Generating a function call

The library provides a Generator class that’s supposed to fully replace OpenAI’s function calling. It combines the functionality of the different prompters and a constrainer to generate a full function call, similar to what OpenAI does.

Completion models

The most basic usage example is with a simple completion model. We’ll use a huggingface model with a CompletionModelPrompter, which is its default, to construct the prompt, along with a Generator for it:

from local_llm_function_calling import Generator

We need to specify the functions and the completion model to use - we’ll use a simple get weather function and gpt2; if you need help generating schemas another project of mine can help. GPT2 is not a model I’d generally recommend because of it’s tiny size - switch it out for a larger one if you want to do anything useful (codellama works really well).

functions = [
    {
        "name": "get_current_weather",
        "description": "Get the current weather in a given location",
        "parameters": {
            "type": "object",
            "properties": {
                "location": {
                    "type": "string",
                    "description": "The city and state, e.g. San Francisco, CA",
                    "maxLength": 20,
                },
                "unit": {"type": "string", "enum": ["celsius", "fahrenheit"]},
            },
            "required": ["location"],
        },
    }
]

generator = Generator.hf(functions, "gpt2")

You can pass in the huggingface model itself, or even both the model and the tokenizer, not just its name:

Generator.hf(functions, model)
Generator.hf(functions, model, tokenizer)

These are shorthands for:

from local_llm_function_calling.model.huggingface import HuggingfaceModel

Generator(functions, HuggingfaceModel(model))
Generator(functions, HuggingfaceModel(model, tokenizer))

When we have the generator ready, we can then pass in a prompt and have it construct a function call for us:

function_call = generator.generate("What is the weather like today in Brooklyn?")

For the example above, GPT2 generates something like this:

{
  "name": "get_current_weather",
  "arguments": "{\n    \"location\": \"{{{{{{{{{{{{{{{{{{{{\"\n}"
}

Instruct models

You might want to use a different prompting scheme, however, for example when using an instruct model. For instruct models specifically, however, there’s InstructModelPrompter. Here’s how to use it:

from local_llm_function_calling import Generator, InstructModelPrompter

generator = Generator.hf(functions, "gpt2", prompter=InstructModelPrompter())
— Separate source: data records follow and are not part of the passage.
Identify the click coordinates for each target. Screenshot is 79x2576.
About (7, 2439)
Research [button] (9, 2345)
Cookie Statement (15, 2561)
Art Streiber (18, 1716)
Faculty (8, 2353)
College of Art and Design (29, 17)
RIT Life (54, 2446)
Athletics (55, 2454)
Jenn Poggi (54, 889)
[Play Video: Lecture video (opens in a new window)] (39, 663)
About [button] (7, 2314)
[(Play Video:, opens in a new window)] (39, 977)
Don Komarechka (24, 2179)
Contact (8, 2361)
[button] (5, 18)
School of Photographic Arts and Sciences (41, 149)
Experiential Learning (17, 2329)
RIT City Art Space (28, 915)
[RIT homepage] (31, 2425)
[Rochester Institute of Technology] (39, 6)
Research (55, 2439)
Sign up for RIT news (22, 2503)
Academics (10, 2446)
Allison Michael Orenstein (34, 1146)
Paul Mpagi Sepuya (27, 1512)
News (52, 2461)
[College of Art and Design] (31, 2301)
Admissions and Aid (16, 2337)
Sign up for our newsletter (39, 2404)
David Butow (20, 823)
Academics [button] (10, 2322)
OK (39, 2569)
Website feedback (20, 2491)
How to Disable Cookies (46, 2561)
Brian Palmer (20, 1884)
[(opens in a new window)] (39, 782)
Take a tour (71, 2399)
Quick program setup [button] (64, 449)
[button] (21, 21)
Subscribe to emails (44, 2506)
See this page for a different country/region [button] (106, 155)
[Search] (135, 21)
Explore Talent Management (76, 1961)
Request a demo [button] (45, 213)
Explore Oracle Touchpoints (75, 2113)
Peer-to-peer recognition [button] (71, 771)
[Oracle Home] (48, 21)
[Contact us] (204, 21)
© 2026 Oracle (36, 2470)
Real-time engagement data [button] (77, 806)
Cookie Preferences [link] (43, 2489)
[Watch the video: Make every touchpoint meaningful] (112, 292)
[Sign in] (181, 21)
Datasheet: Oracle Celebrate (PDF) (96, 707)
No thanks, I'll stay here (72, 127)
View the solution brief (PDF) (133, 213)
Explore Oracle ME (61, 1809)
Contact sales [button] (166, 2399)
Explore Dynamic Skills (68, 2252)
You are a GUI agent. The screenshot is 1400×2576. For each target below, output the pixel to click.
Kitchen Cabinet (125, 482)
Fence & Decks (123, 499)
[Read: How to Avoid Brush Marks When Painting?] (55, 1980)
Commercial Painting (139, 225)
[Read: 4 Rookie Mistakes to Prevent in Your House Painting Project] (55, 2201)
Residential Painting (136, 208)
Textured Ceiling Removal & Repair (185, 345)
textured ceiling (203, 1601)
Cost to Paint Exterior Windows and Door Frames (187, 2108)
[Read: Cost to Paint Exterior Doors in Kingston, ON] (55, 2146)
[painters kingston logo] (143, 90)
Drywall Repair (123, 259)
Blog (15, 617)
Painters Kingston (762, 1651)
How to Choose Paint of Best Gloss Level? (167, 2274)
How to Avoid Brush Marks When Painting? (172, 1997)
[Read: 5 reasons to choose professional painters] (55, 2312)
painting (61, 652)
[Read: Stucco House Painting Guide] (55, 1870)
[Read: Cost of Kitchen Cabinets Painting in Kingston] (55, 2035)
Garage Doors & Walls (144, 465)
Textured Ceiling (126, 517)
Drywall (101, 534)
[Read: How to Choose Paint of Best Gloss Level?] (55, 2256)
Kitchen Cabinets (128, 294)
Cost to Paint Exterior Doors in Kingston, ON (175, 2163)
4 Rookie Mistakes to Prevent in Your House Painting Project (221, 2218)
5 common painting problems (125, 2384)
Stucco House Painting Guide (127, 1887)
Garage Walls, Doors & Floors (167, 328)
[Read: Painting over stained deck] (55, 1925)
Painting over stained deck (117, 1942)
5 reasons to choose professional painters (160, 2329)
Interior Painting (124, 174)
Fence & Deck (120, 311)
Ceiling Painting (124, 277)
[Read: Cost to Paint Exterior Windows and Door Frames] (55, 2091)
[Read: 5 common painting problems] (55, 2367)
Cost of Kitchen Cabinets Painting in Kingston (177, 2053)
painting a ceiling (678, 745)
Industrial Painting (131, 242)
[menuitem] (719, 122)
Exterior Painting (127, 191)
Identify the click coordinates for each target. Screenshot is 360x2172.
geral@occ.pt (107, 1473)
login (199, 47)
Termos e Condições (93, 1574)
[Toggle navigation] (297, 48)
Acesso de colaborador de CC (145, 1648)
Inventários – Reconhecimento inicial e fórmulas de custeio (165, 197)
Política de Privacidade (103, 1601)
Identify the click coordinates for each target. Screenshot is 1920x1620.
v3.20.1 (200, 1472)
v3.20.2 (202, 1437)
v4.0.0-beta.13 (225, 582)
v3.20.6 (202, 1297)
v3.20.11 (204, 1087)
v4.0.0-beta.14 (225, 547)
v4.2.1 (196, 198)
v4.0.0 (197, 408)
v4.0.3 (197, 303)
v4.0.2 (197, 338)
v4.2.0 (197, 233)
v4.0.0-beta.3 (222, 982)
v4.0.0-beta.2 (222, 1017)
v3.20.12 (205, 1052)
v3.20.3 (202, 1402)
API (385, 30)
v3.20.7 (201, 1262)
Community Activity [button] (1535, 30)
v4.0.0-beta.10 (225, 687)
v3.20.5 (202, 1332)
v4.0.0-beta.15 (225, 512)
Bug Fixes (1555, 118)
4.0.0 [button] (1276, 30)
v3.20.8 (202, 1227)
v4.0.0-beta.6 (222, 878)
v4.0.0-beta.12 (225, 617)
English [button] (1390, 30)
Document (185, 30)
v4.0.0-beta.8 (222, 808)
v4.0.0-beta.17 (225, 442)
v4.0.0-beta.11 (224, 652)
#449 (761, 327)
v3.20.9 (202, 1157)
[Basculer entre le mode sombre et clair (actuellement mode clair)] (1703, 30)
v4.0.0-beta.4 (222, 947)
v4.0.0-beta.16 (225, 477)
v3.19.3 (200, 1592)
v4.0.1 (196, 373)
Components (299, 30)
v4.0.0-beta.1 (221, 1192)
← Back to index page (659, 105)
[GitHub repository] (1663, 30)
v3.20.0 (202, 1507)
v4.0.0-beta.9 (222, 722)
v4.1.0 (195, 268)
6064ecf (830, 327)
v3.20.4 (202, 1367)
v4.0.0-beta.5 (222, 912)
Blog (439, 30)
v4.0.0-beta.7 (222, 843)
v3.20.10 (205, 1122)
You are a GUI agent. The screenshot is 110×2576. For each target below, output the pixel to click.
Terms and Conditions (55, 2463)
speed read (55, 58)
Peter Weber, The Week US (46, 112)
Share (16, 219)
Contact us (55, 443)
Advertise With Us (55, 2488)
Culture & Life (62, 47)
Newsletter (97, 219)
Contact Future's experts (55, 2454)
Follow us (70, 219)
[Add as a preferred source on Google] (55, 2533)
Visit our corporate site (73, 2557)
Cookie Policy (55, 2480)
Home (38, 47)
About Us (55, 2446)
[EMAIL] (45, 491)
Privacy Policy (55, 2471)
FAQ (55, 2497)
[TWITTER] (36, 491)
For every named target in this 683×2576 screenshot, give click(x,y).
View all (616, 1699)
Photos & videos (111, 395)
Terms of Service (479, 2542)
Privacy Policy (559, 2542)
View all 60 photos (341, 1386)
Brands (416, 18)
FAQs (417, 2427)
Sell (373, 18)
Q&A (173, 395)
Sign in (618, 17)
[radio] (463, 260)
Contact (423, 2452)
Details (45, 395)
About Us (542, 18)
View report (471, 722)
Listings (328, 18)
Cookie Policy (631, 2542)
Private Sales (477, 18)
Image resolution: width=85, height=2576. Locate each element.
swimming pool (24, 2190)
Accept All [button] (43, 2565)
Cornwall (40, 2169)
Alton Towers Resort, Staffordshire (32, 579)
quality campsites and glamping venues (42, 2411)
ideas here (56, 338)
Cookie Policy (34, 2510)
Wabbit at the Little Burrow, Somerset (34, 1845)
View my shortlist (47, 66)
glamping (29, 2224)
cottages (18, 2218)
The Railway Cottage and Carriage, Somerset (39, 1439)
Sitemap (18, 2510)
Then you use it the same way as you’d use the generator normally:

function_call = generator.generate("What is the weather like today in Brooklyn?")

Llama.cpp

The meta’s llama2 family of models (especially codellama) are so much more suited for this task than most other open source models. Far from everyone has the resources required to run the models as is though. One of the solutions is quantization. Quantized models are smaller and require way fewer resources, but produce lower quality results. This tool supports llama.cpp, which allows you to run these quantized models.

To use llama.cpp, you have to install the project with:

pip install local-llm-function-calling[llama-cpp]

Then download one of the quantized models (e.g. one of these) and use LlamaModel to load it:

from local_llm_function_calling.model.llama import LlamaModel

generator = Generator(
    functions,
    LlamaModel(
        "codellama-13b-instruct.Q6_K.gguf"
    ),
)

LlamaModel by default uses a prompt template compatible with the llama2 Instruct models.

Your own prompters

I would suggest trying out different prompts; mine had very little thought put into them. You can do so by creating a class that adheres to the TextPrompter protocol and passing them in as the prompter. A prompter has to define a prompt(prompt: str, functions: list[local_llm_function_calling.prompter.FunctionType], function_to_call: str | None = None) → PromptType method. If it has a function_to_call provided, it should return the full prefix for the call schema generation; otherwise it should return the prefix for the function name generation. PromptType depends on the model - for huggingface models it’s a string, for llama.cpp models it’s an array of integers and bytes objects; integers to allow for special tokens to be passed (a bos token is expected to go first).